Are You Violating Intellectual Property Rights on Social Media?
Social media is a brilliant way for people to communicate quickly and creatively. You can share your thoughts and ideas with emoticons or you can post photos you just took with your phone. You can even find images across the web and share them with your friends to express how you’re feeling at any given moment.
With instant access to just about any image ever uploaded to the web, it seems harmless to pass around images. Easy access to images makes it seem like all content on the web should be free to use. But the majority of images uploaded to the web are copyrighted and passing them around could get you in a lot of trouble.
Social media marketing for business requires caution
When you’re using your personal social media accounts to distribute content sourced from across the web, even if you’re sharing copyrighted material, you’re more likely to go unnoticed than when you’re sharing content while representing a business. This is because copyright holders don’t appreciate it when people use their images to make money.
When a business shares copyrighted material without permission, they’re likely to be sued by the person whose rights they’re violating.

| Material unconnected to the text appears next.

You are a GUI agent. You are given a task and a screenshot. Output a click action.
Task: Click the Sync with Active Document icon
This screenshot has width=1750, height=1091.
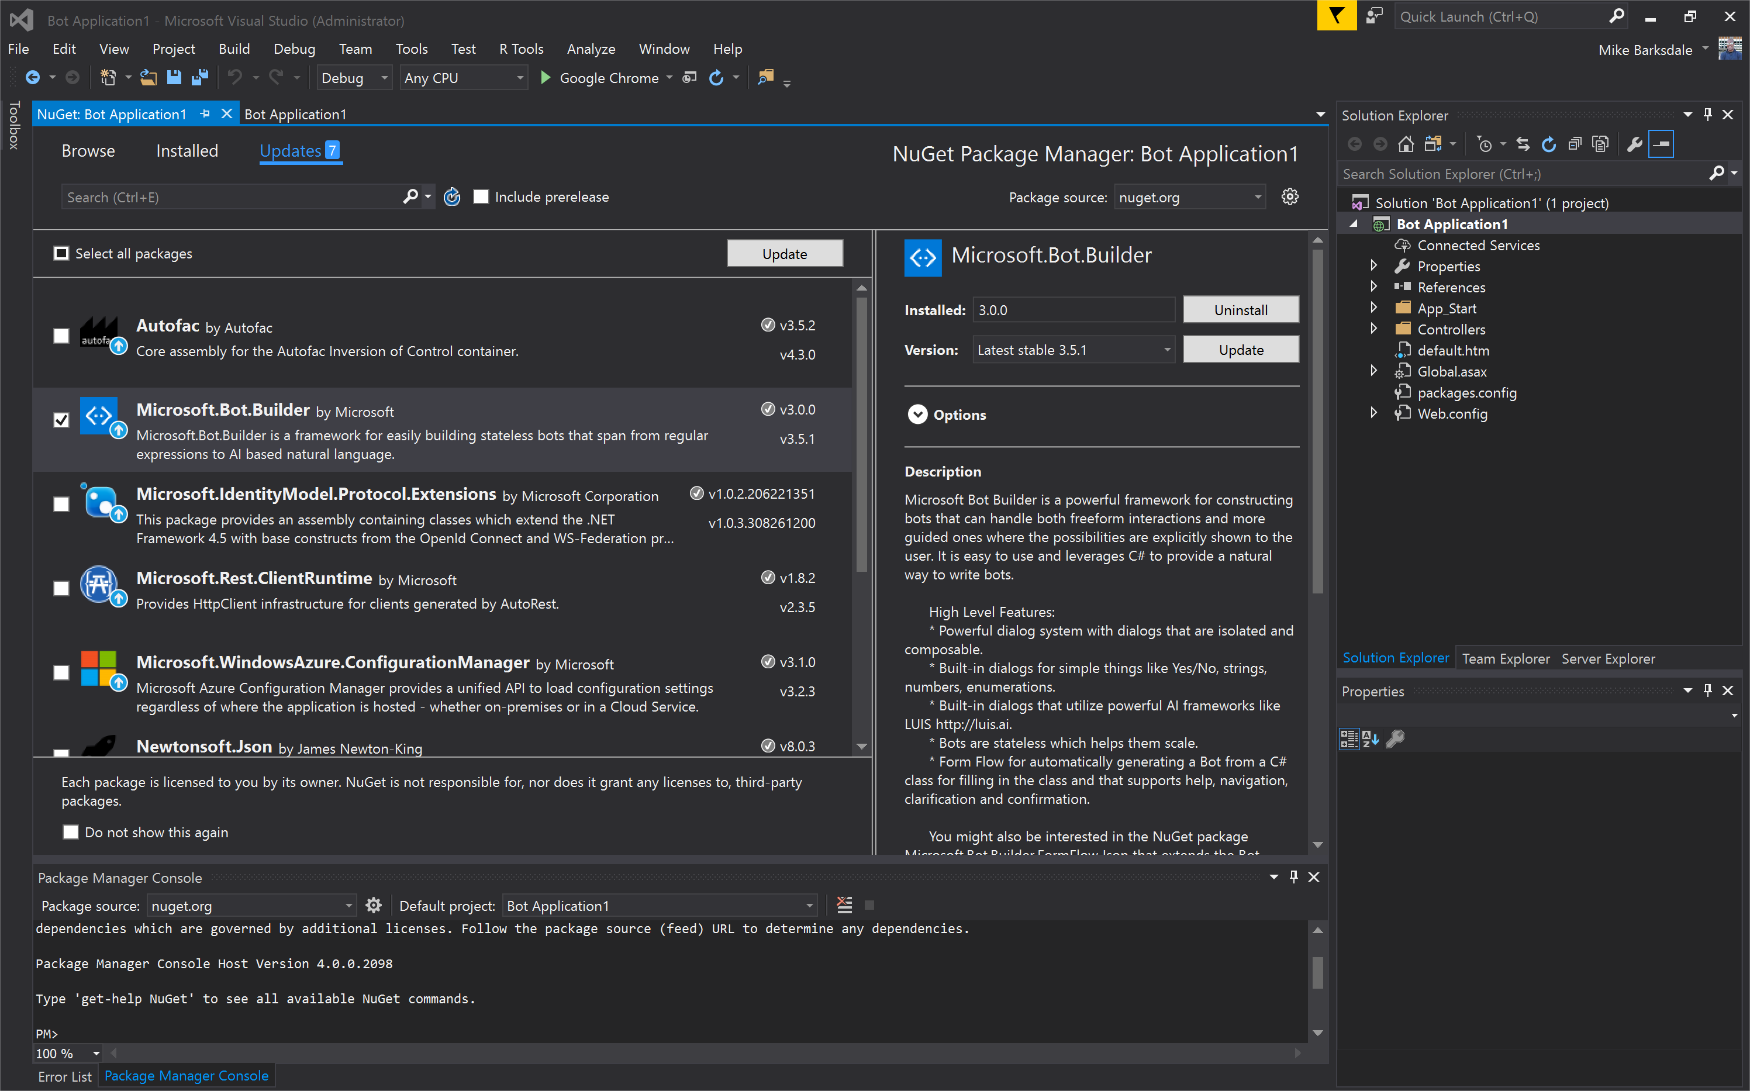1523,144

Social media is entirely made for content distribution
Since social media is all about sharing content, you might be wondering how it can exist without violating copyright laws every minute. The simple answer is that when you signed up to use their services, you agreed to a set of terms and conditions that granted them rights to redistribute your content to other users.
While you have the right to share other people’s content within the same platform, you don’t have the right to take it and use it elsewhere. If you’re doing this for your business, you may end up in a huge lawsuit, like this one.
Fair Use doesn’t mean what you think it does
When freelance photographer Daniel Morel discovered that someone from Agence France-Presse had given a bunch of his photos to Getty Images and they redistributed them to other outlets, the AFP tried to sue him for making claims of copyright infringement. But Morel was in the right.
AFP claimed that Twitter allows for fair use of photographs, but the judge ruled that fair use only includes retweeting, and does not include using users’ photos for commercial purposes. Morel won $1.2 million in his lawsuit against Getty Images and AFP.
Even though the concept of fair use is coming under scrutiny, in order to determine whether it needs to be expanded, it’s a good idea to play it safe and get permission for the images you want to use when conducting business.
If you’re not sure whether or not you have permission to use someone’s images without asking, the best thing you can do is talk to an intellectual property lawyer to find out.
Marketing teams have a huge responsibility
When you’re in charge of putting together email blasts and posting on your company’s social media accounts, it’s easy to just do a quick Google search to find something fun to share. But if you’re using someone else’s image, photo, drawing, or other intellectual property without permission, you are probably violating the law.
You need a social media plan
When you’re on a marketing team and part of your job is to communicate and engage across social media platforms, you need a social media plan to outline and explain how your team is going to handle your company’s intellectual property like graphics, photos, and copy.
The entire marketing department should be on the same page regarding how your intellectual property will be stored, accessed, shared, and how licensing (if any) will be granted.
A social media plan should also include a protocol for how everyone should conduct themselves online to make sure nobody violates anyone else’s intellectual property rights.
Protect yourself and be smart
Because habits can sometimes be difficult to break, having a well-documented plan for how your marketing team will use social media can help mitigate the risk of being sued and keep your IP assets protected. And being diligent about your use of other people’s images just may save your company an expensive trip to court (and save your job).